By Christopher Hitchens
Posted Wednesday, Aug. 27, 2003, at 5:04 PM ET
...
we may ask ourselves why any sect, however primitive, would want to base
itself on such vague pre-Christian desert morality (assuming Moses to be
pre-Christian).
The first four of the commandments have little to do with either law or
morality, and the first three suggest a terrific insecurity on the part of the
person supposedly issuing them. I am the lord thy god and thou shalt have no
other ... no graven images ... no taking of my name in vain: surely these could
have been compressed into a more general injunction to show respect. The ensuing
order to set aside a holy day is scarcely a moral or ethical one, unless you
assume that other days are somehow profane.
...
So the first four commandments have almost nothing to do with moral conduct and
cannot in any case be enforced by law unless the state forbids certain sorts of
art all week, including religious and iconographic art—and all activity on the
Sabbath (which the words of the fourth commandment do not actually require). The
next instruction is to honor one's parents: a harmless enough idea, but again
unenforceable in law and inapplicable to the many orphans that nature or god
sees fit to create. That there should be no itemized utterance enjoining the
protection of children seems odd, given that the commandments are addressed in
the first instance to adults.
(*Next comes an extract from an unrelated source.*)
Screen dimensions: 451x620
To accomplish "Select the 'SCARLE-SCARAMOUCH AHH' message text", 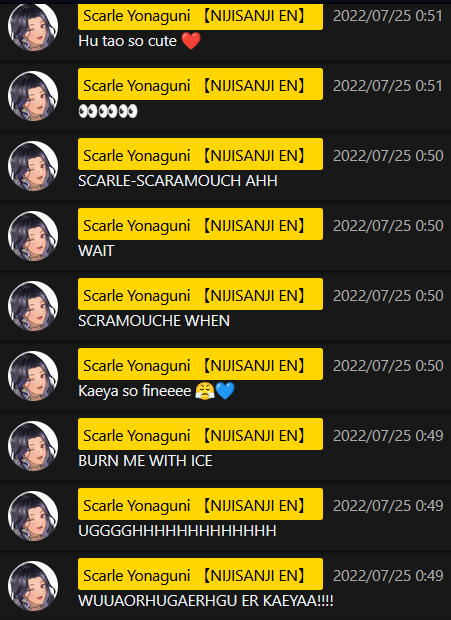I will pos(178,181).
But then, the same god frequently urged his
followers to exterminate various forgotten enemy tribes down to the last infant,
sparing only the virgins, so this may be a case where hand-tying or absolute
prohibitions were best avoided.
There has never yet been any society, Confucian or Buddhist or Islamic, where
the legal codes did not frown upon murder and theft. These offenses were
certainly crimes in the Pharaonic Egypt from which the children of Israel had,
if the story is to be believed, just escaped. So the middle-ranking
commandments, of which the chief one has long been confusingly rendered
"thou shalt not kill," leave us none the wiser as to whether the
almighty considers warfare to be murder, or taxation and confiscation to be
theft. Tautology hovers over the whole enterprise.
...
Too many editorialists have described the recent flap as a silly
confrontation with exhibitionist fundamentalism, when the true problem is our
failure to recognize that religion is not just incongruent with morality but in
essential ways incompatible with it.
Christopher Hitchens is a columnist for Vanity Fair. His most recent book is
Thomas Jefferson: Author of America. His most recent collection of essays is
titled Love, Poverty, and War.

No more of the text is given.